Accuracy and Fairness

  • The Press shall eschew publication of inaccurate, baseless, graceless, misleading or distorted material. All sides of the core issue or subject should be reported. Unjustified rumours and surmises should not be set forth as facts.
  • It is incumbent for newspapers to play a positive role in response to rumours affecting the credibility of financial institutions having public interface.
  • While it is the duty of the press to expose the wrong doings that come to their notice, such reports need to be backed by irrefutable facts and evidences.
  • Newspaper should bear in mind that their duty is to collect the news and place it in perspective but not to create news.
  • Whenever any news is published on the basis of an FIR and is critical of the reputation of any person or body, the newspaper/journals must clearly state in the same news report that the report was only on the basis of the FIR and that veracity of the version of the FIR has got to be decided by the Court. The newspaper should also publish the version of the affected party.
  • The newspaper should not mis-construe or misquote the statements given by leader. The statements quoted in editorial should project the true spirit of what is being tried to be conveyed by them.
  • Articles which analyse and interpret the history on the basis of contemporaneous events cannot be said to be unethical.
  • When a newspaper is following a story on a person and carries series of report on the issue associated with him, it ought to publish the news of his exoneration with same prominence as that of series of previous reports.

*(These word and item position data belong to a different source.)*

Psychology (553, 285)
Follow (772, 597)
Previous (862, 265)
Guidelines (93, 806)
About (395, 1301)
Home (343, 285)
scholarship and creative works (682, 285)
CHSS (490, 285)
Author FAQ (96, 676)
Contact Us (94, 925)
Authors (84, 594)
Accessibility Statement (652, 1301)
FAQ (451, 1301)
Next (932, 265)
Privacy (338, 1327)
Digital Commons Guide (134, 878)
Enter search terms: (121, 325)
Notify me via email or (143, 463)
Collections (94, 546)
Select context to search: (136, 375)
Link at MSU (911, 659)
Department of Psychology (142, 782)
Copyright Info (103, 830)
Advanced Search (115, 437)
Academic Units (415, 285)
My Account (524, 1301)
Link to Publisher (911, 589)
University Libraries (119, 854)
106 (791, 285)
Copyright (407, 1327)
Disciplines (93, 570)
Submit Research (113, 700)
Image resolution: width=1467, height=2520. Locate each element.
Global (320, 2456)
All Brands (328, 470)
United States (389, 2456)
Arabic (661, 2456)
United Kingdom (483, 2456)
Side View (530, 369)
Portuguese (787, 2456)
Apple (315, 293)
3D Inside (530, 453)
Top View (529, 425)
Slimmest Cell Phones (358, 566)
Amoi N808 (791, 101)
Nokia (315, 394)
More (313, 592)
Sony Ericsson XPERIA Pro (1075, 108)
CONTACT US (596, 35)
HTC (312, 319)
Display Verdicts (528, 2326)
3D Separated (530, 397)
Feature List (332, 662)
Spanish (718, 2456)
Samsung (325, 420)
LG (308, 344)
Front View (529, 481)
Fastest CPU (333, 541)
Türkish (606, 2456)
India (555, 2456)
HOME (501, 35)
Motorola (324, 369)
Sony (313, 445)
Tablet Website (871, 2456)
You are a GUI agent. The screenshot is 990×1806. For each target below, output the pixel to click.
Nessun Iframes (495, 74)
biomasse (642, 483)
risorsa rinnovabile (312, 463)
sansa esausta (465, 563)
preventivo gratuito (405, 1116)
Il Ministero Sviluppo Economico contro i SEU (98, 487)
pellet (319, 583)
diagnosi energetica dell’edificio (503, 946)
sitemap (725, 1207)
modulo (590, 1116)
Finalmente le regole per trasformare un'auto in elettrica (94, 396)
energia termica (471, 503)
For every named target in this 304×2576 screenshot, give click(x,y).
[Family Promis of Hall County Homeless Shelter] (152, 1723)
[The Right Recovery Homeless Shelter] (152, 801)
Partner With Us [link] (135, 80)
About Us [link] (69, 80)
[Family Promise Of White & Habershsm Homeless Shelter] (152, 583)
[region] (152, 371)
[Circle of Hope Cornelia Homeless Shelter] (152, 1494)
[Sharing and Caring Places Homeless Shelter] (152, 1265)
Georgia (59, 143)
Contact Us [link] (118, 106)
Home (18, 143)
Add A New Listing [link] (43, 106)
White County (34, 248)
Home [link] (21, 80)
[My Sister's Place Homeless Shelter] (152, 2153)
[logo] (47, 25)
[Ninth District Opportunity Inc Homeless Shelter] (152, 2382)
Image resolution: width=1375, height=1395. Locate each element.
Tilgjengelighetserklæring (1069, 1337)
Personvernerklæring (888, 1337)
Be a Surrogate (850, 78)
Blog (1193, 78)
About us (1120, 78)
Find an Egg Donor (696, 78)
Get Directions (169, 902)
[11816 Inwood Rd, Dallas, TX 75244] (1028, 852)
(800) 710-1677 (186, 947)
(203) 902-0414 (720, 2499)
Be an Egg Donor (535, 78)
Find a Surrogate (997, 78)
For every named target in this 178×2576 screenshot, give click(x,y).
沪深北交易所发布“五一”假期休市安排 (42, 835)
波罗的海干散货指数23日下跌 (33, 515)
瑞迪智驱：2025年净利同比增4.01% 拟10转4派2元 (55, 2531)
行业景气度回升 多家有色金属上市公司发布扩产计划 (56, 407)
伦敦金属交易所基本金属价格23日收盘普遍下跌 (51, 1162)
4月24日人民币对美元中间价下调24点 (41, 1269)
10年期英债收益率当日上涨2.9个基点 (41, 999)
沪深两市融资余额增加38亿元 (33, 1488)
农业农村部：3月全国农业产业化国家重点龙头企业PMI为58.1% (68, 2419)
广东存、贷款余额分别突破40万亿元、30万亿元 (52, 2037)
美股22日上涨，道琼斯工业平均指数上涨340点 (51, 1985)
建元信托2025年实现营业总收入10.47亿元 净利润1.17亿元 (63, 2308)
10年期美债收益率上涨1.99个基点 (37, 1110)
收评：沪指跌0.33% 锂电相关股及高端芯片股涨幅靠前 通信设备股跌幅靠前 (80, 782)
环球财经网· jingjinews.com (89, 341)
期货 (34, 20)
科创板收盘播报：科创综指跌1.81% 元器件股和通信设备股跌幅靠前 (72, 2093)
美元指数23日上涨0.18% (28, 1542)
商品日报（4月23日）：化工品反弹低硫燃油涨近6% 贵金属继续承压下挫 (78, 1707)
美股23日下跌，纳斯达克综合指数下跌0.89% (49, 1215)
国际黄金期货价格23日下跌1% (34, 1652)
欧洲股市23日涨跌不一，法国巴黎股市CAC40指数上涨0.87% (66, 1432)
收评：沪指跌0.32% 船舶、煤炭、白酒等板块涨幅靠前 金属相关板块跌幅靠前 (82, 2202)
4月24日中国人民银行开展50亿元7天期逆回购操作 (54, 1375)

  • The newspaper is liable for damaging effects of publishing alarming/sensational heading of news story based on Study having no established credentials.
  • Gossip reaches a localized few, a newspaper report reaches lakhs and therefore a more onerous responsibility devolves on the Press towards the society.
  • Media must overcome the tendency of trivialization of information and build credibility Media must overcome the tendency of trivialization of information and build credibility
  • Freedom of speech does not give right to newspapers to write about an institution or individual untrue facts even in a lighter note.
  • An error attributing historically incorrect remarks of grave nature to an individual(s) shall not be made.
  • The newspaper(s) should not indulge in act aiding and facilitating gaming by publishing Mataka, Gaming Charts and results thereof in newspaper.
  • A news which has international ramification should not be published in casual manner.
  • Newspaper(s) while covering a news refer to the Comptroller and Auditor General of India or any other report shall ensure that the facts and figures in news report should be accurate and not imaginary.